I made a simple syrup 2:1 sugar and water and added a little rose-water to it to enhance the flavor. I pounded some sugar in my mortar and pestle so it was “superfine” and then began to candy the violets. I dipped each flower in the syrup…

…carefully opened the blossom back up with a fine paintbrush, and sprinkled them with the superfine sugar – being careful to coat the front and back of the flowers. I placed the flowers on a sheet of waxed paper to dry. They have been drying for a day now and are still a little moist. I am hoping that when all is done, they won’t crumble.
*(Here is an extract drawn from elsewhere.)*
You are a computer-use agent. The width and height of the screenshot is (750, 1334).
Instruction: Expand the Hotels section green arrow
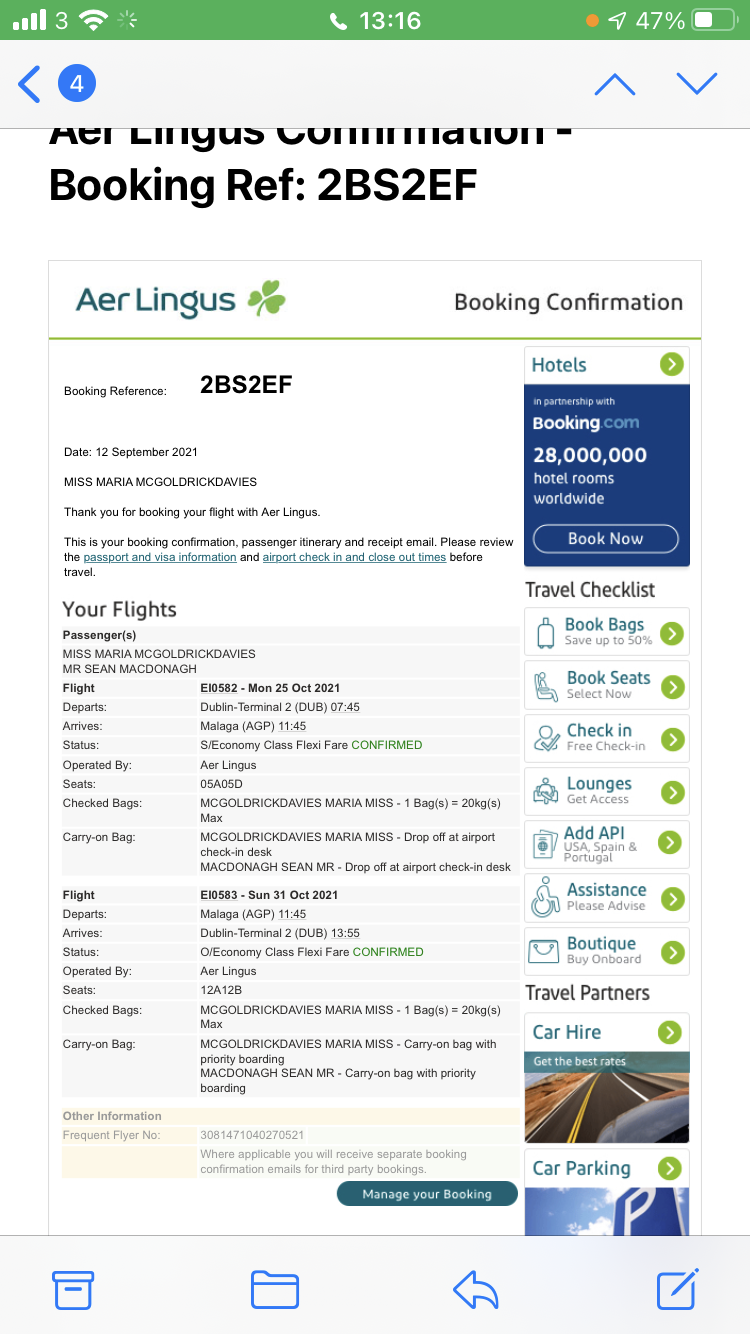(x=671, y=365)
I also am in the process of making a bunch of marzipan roses. Yesterday at the store I got some almond paste (which I prefer over marzipan because it is less sweet) and some natural food coloring, made from beets. I added the red coloring to the almond paste until it was the shade of pink I was going for. I took a small portion of the almond paste, rolled in to a log and covered the rest with plastic wrap so it wouldn’t dry out. I sliced off 6 small pieces and rolled them into little balls.

I then gently flattened them out with one end of the disc thinner than the other. I found the having a little bowl of water nearby to rinse my fingers every once in a while helped keep the “petals” from sticking to my fingers.

When all 6 petals were ready, I started rolling them together with the thinner end at the base of the blossom.

Overlay two petals and begin to roll them up, add a third petal and roll a little more, repeat until all the petals have been incorporated. (These pictures were taken in low light, I apologize for the poor quality but they should give you an idea of how to put the petals together.)

You can trim the end at an angle to help the flower sit upright.

Both types of flowers make great decorations, especially for cakes.

(Note: As long as the marzipan is stored in an air tight container you can make the flowers in advance. They are very simple to make but they do take quite a bit of time so plan ahead, maybe recruit some helpers if you need a lot.)